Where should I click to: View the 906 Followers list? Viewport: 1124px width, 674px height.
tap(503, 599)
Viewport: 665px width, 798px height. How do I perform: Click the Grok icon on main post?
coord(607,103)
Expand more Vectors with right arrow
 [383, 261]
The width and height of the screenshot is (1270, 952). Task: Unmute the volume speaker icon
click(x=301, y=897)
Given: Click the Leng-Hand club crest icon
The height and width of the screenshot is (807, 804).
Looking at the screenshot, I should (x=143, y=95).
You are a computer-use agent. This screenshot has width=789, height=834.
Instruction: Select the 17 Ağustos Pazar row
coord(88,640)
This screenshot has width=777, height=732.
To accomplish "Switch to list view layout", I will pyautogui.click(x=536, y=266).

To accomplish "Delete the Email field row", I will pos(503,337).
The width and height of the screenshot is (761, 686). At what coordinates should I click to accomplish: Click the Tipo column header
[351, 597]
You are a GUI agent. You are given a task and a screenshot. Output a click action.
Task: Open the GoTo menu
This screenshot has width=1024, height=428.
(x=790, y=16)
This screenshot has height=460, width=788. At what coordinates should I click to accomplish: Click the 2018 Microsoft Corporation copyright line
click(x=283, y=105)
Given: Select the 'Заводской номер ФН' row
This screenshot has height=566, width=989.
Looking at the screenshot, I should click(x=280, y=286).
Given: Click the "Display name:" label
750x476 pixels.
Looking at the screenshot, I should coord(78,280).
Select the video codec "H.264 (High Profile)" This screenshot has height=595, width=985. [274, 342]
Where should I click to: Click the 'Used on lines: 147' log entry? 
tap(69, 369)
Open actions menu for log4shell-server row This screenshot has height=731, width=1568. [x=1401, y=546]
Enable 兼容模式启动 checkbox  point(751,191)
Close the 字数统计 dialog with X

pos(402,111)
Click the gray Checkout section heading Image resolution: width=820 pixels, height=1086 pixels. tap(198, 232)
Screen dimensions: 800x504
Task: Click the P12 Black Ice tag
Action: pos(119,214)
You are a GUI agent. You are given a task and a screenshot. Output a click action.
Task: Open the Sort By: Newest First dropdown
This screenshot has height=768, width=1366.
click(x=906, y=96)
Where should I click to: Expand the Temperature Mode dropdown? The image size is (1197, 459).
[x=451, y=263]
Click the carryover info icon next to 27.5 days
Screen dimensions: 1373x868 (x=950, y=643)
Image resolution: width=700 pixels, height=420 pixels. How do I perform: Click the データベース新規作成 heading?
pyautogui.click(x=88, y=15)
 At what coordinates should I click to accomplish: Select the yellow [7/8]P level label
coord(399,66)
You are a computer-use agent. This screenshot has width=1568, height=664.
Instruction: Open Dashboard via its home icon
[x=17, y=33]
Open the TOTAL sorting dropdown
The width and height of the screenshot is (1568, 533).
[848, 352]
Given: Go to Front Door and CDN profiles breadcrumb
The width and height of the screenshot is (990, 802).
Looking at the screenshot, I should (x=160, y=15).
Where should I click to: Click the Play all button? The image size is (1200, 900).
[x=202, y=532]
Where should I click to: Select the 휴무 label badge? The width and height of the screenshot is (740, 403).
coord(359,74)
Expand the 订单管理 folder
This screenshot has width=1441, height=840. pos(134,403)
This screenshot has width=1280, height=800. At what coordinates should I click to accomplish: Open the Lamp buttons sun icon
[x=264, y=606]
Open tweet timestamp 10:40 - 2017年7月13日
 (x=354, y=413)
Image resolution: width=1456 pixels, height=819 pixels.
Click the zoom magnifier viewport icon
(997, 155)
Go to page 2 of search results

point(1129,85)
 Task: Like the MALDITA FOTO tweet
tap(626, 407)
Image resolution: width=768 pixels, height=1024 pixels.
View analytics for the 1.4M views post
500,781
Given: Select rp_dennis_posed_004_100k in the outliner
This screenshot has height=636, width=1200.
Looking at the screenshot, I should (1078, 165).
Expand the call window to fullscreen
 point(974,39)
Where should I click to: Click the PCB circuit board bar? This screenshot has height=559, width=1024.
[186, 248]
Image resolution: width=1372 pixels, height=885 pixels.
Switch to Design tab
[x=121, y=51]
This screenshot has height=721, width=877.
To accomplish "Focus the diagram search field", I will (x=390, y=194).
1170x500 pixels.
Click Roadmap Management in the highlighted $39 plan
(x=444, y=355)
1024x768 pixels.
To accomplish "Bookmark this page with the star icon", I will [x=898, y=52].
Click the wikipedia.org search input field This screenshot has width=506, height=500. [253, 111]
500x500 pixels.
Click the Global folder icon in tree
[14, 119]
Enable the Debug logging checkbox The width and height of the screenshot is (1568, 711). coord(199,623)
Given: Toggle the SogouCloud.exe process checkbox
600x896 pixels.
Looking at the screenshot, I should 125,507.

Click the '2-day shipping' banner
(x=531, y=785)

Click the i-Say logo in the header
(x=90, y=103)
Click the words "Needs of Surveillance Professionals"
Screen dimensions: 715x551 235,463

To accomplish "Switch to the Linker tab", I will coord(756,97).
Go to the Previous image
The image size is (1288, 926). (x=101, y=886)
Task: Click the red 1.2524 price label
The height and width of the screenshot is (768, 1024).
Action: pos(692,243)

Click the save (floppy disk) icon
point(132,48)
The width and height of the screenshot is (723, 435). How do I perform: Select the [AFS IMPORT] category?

◆ Request:
Identify every line in the records above that contains the string "menu", matching case exactly, and copy each such line in full.

◆ The result:
Task: Open the GoTo menu
Open actions menu for log4shell-server row This screenshot has height=731, width=1568. [x=1401, y=546]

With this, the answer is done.